Friday, September 15, 2017

A News Routine

We are now three weeks into the school-year.  As a former cross country runner, these first few weeks have felt like the start of a long race where the pistol goes off and a period of chaotic sprinting follows as each runner seeks to find a good starting position in the pack before settling into their race pace.

For me as a teacher, some of the chaos (and I mean that in the best way possible) has come from putting into action plans which only existed on paper (or at least on GoogleDocs) until three weeks ago.  I made some big adjustments to what a typical week of class looks like in an effort to utilize the time more effectively, and introduce a clear routine.

Already, I can tell that one of my ideas is a keeper: news circles.

I first had this idea after a conversation with my principal near the end of the previous school-year, as we and one of the Senior teachers were brainstorming ways to improve the Senior Comprehensives process.  We realized that if we could get the kids to follow the news before their Senior year, that habit would go a long way towards preparing them to choose a global issue for their Senior year which they had some level of investment in.

So after no shortage of brainstorming, tooling and retooling over the summer, I came up with the idea of starting class on Tuesdays through Fridays with a 10-15 minute news circle time.

I divided the students into seven regions: Africa, Asia, Europe, Middle East, North America, South America and Oceania.  We simply rotate through the regions on a day-by-day basis--for example, this past week, we heard from Africa on Tuesday, Asia on Wednesday, Europe on Thursday and the Middle East on Friday.

The students assigned to a particular region must coordinate to ensure that they are all reporting on different stories.  Once they have found a news story to report on, they must read about it from at least two different news sources, and then prepare a one-minute (ish) summary to share with their classmates, hitting the basic journalistic questions--who, what, when, where, and why.  They must also talk about what differences, if any, they observed between the news sources they examined.

The catch?  The students are not allowed to read from a script.  They must prepare a note-card using the template below:


While their classmates share their stories, the rest of the class takes notes on a note template I put together for them, and they may ask questions at any time during the activity.

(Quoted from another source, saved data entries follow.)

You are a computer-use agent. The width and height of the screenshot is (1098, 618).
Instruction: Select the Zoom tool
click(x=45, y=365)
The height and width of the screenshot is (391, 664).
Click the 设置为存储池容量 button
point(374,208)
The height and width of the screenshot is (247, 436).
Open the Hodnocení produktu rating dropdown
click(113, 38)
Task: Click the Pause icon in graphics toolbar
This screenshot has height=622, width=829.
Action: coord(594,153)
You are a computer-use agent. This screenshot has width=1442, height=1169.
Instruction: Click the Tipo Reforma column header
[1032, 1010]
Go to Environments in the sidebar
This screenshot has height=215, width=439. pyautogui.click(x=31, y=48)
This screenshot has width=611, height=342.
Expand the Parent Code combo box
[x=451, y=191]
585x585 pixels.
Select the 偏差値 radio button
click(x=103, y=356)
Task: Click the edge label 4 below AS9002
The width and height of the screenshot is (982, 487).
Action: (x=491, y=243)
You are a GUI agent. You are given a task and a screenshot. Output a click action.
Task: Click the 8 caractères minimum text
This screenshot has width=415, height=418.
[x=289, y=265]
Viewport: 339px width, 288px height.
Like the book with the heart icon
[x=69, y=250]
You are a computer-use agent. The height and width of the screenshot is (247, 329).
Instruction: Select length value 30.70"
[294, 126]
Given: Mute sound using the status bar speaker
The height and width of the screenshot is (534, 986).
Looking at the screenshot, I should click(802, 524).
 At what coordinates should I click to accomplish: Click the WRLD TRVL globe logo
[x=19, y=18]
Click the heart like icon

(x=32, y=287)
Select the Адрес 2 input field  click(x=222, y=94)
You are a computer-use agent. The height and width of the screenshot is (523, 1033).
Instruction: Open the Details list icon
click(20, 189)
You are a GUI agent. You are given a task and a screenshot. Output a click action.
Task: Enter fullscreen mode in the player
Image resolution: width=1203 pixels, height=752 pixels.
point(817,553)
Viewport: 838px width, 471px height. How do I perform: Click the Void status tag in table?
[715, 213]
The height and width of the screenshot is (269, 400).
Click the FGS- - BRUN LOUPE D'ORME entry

We have now made it through one full cycle--each region has presented once.  Though there were some bumps and glitches the first few days (no note-card, students forgetting to mention the differences between the news sources, students reporting on the same story), it went tremendously well over all, and I have been pleased to see how engaged the rest of the class is, diligently taking notes on the news they receive each day.

This is a formative assessment--in other words, its intent is not to measure student understanding or skill, but build it.  For this reason, it is not a big grade in the grade-book, and it is binary (either they submitted a notecard to me, or they did not).

However, the purpose I hope it will serve (and which it is already starting to serve) is profound:
1. I hope that it will keep the students up-to-date with the news around the world this year.
2. I hope that it will make following the news into a habit for my students.
3. I hope that it will make them more cautious as they read the news, and more aware of the various biases inherent to different news sources (and even which news sources to avoid entirely).
4. I hope that it will boost their confidence as public speakers to have a near-weekly, low-stakes chance to practice speaking to their classmates.
5. I hope that it will sharpen their presentation skills to regularly practice speaking from notes and not a script without the fear of me marking them down for their expression.

I'm excited and invigorated by what I've seen and heard so far, and am looking forward to watching my class' global awareness deepen as the year goes on--I'll definitely write an update on this later in the year!